Computer Survey on Quality of Life in Children with Chronic Health Conditions

Study Goals

As part of a national effort to collect data on health related quality of life in children with chronic health conditions, the Patient Reported Outcomes Measurement Information System (PROMIS www.nihpromis.org ) has developed a computer survey to measure pain, fatigue, physical function, social and emotional health in children. This study aims to validate PROMIS pediatric items in specific chronic health populations (Rehabilitation, Cancer, Obesity, Rheumatologic Disease, Sickle Cell Disease, and Chronic Kidney Disease). UWCORR is collecting data on the pediatric rehabilitation population and serves as one of thirty three sites around the country working on data collection efforts.

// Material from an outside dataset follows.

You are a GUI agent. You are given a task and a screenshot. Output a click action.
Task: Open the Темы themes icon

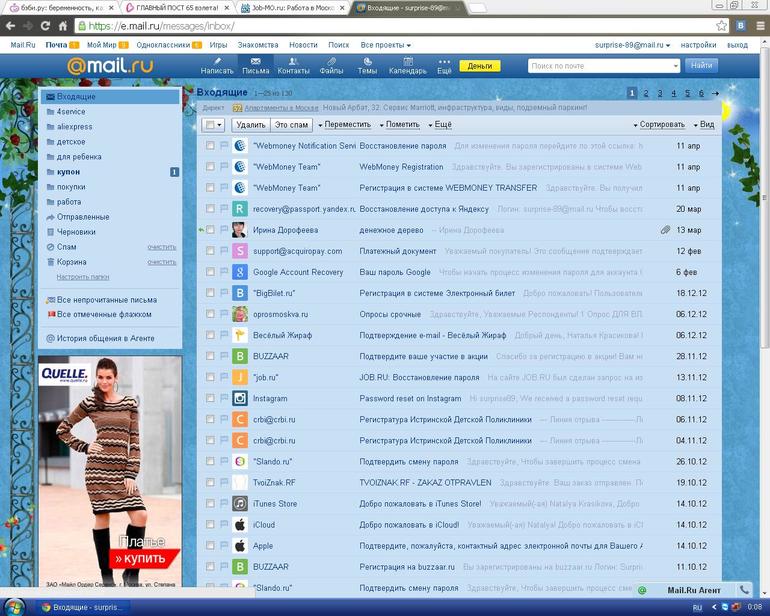(367, 66)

The UWCORR is working with the Neurodevelopment and Rehabilitation Medicine Clinics at Seattle Children’s Hospital as well as Legacy Health System in Portland, Oregon. 100 youth with physical disabilities will be asked to complete a short computer-based survey about the child’s general health.

Study Participation

Children who have been diagnosed with a chronic medical condition and who are between the ages of 8 and 18 are eligible to participate. Parents will be asked to complete a short demographics section at the beginning of the computer survey. Families can participate from home if they have access to a computer and the internet, they can complete the survey at the University of Washington or Seattle Children’s Hospital, or if they live within 25 miles of the UW campus, a research staff member can come to their home. This is a one-time survey and youth are paid $10 for their participation.

Analysis

In order to achieve our goal of creating and improving health related questions, at the end of two years, we will examine the psychometric properties of instruments used in the survey, use Classical Test Theory methodology (including factor analysis) and other appropriate methods to refine items and scales, and propose a set of improved core measures and/or items for assessment of pain and fatigue in youth with disabilities. This will provide a set of questions that assess pain and fatigue in a variety of individuals so that health care practitioners will be able to better evaluate and treat youth with disabilities.